Figure 2.

Starting from pentapeptide structures, the two-dimensional null space was explored as explained in the Supporting Material. The green areas in this Ramachandran plot show the regions visited by ϕ,ψ angles of residue 3 (for residues 2 and 4, see Fig. S2 and Fig. S3, respectively), the black lines are the boundaries between favorable and disfavorable regions, and the patterned regions show favorable regions that are inaccessible due to the constraint.

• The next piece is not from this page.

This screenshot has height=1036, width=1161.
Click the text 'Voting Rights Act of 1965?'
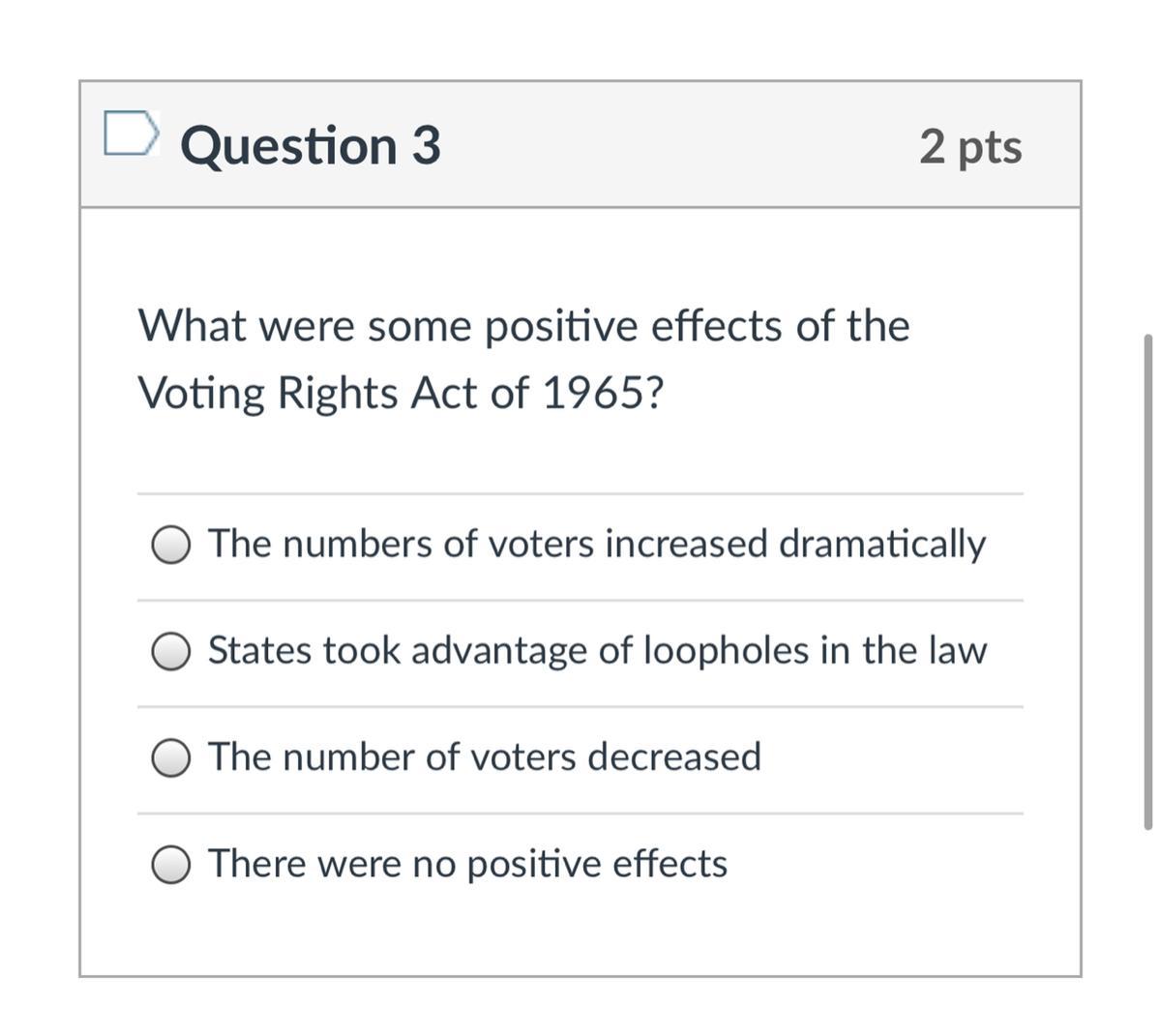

Also shown are points indicating the ϕ,ψ angle of the residue in the starting structure (solid black circle) and from other structures in the same class (solid black squares), as given at the loop database website (http://www.bmm.icnet.uk/loop/index.html). (a) Starting from an extended conformation with ϕ,ψ angles (−123,136) at all residues, and a pentapeptide α-helix segment with ϕ,ψ angles (−57,−47). (b) Starting from loop α-α 1.1.5 (using the Oliva et al. classification code, PDB code 1ECA, segment 49–53A) (c) α-β 1.2.5 (PDB code 5P21, segment 137–141A) (d) β-α 3.1.1 (PDB code 2TMD, segment 395–399A). (e) β-β link 2.1.1 (PDB code 1EFT, segment 248–252A). (f) β-β hairpin 2.3.2 (PDB code 1HOE, segment 16–20A).